In a parliamentary debate on the Kosovo intervention in 1999, UK Defence Minister George Robertson declared that:
We are in no doubt that NATO is acting within international law. Our legal justification rests upon the accepted principle that force may be used in extreme circumstances to avert a humanitarian catastrophe. Those circumstances clearly exist in Kosovo. 
The use of force in such circumstances can be justified as an exceptional measure in support of purposes laid down by the UN Security Council, but without the Council's express authorisation, when that is the only means to avert an immediate and overwhelming humanitarian catastrophe.
The current situation in Syria is similar in that narrowly targeted military action to stop aerial attacks would clearly be in support of the purposes of Resolution 2139, even though that resolution doesn’t expressly authorise the use of force.

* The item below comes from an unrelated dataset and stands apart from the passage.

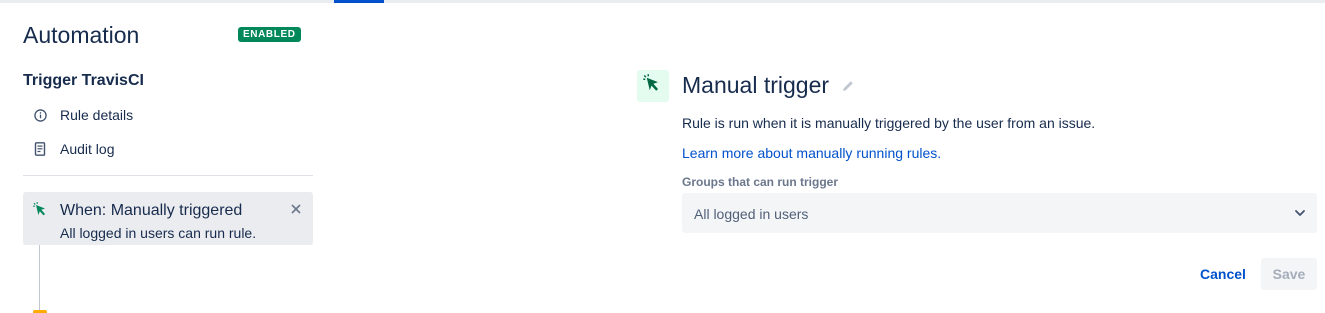  Describe the element at coordinates (1223, 274) in the screenshot. I see `cancel-button: Cancel` at that location.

A patrolled No-Fly Zone such as was implemented over Bosnia, and later over northern and southern Iraq, would be an expensive open-ended commitment. It would also require the kind of capability to suppress enemy air defences only held by the US, so would not be an option without active US participation.

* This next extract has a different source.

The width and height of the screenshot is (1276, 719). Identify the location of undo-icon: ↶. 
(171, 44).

Use of Patriot missiles in Turkey has been proposed by some, but they’re better suited to defend against missile attack and can’t be safely used against enemy aircraft  if friendly aircraft are operating in the same space.

Providing anti-aircraft weapons to rebels is seen as a serious security risk in case they might come into the wrong hands and be used against civilian aircraft.

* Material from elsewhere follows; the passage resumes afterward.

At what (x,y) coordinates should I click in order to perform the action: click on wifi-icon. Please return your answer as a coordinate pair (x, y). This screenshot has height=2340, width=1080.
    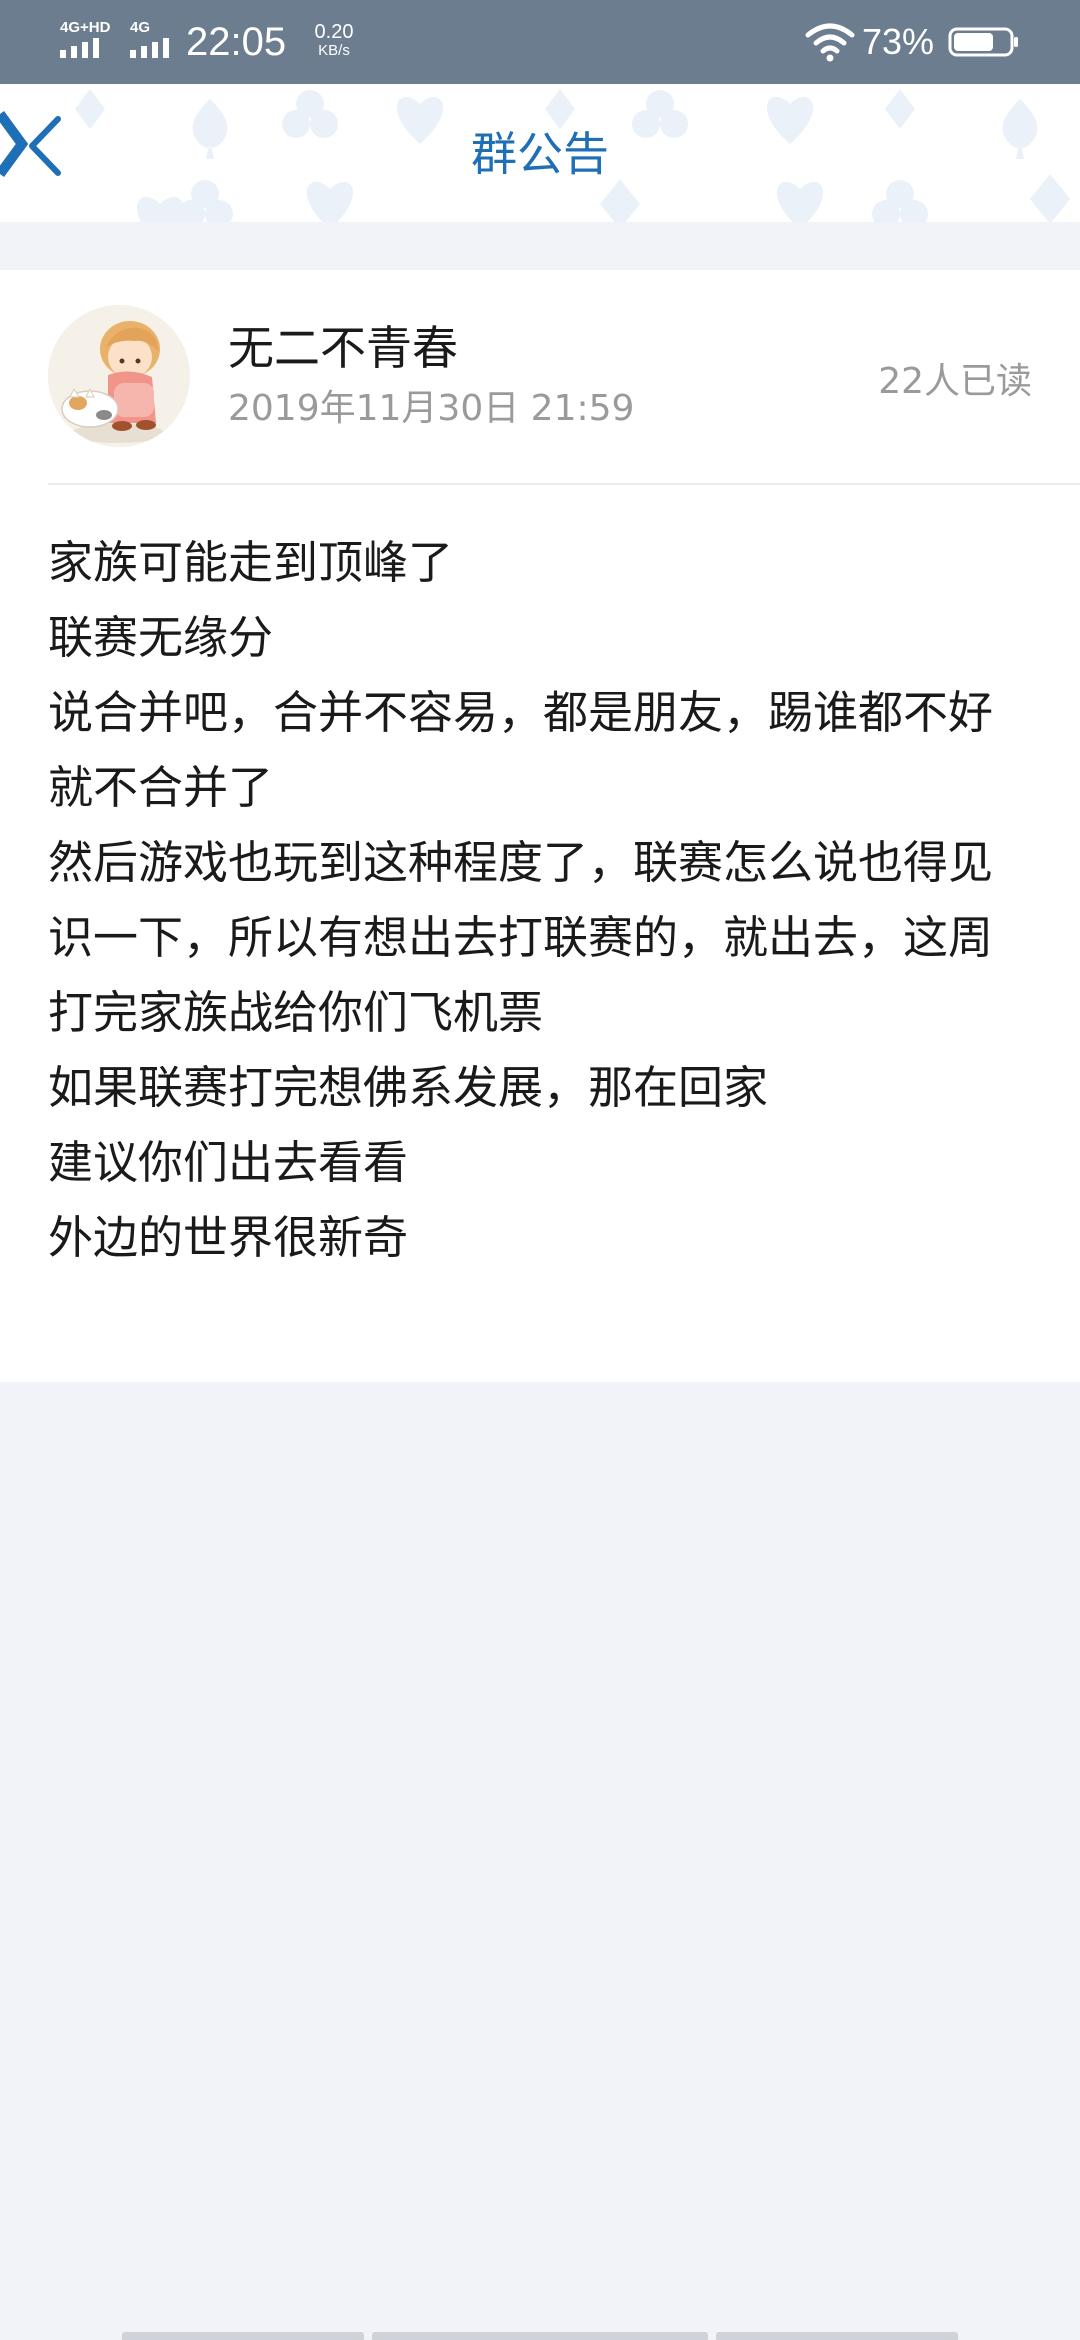
    Looking at the image, I should click on (830, 42).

The best option in Syria seems to be limited strikes against selected targets, whether deterrent strikes against a few choice targets to try and persuade Assad to comply with Resolution 2139 or a wider campaign of strikes against Assad’s air capacity.

Not only would this cost less than a full no-fly zone, but as the duration of a limited strike action would be shorter than a patrolled no-fly zone, and as air defences wouldn’t need to be targeted to the same degree, there should also be less risk to both air crews and to civilians on the ground.


There are only a few states capable of mounting carefully targeted military strikes against Assad. They include the five permanent members of the UN Security Council. Of those, Britain, France, and the United States are the only ones with previous experience of conducting such operations, and are also the only permanent members likely to support such action given Russia and China’s history of support for the Assad regime.

The capacity to act, the privilege of permanent membership of the Security Council, the protection of veto power in the Council; all of these mean a moral, legal, and political responsibility to act falls upon the governments of Britain, France, and the United States.

Continued failure to act undermines the moral standing of the UK, France, and US. It undermines the legal standing of UN Security Council resolutions, of the Chemical Weapons Convention, and of all international humanitarian law. It undermines the political position of UNSC permanent members, and undermines the current international order. It threatens our security.

This responsibility falls on these three governments collectively and individually. If one fails to act, that does not absolve the others. Each has both the power and the responsibility to act.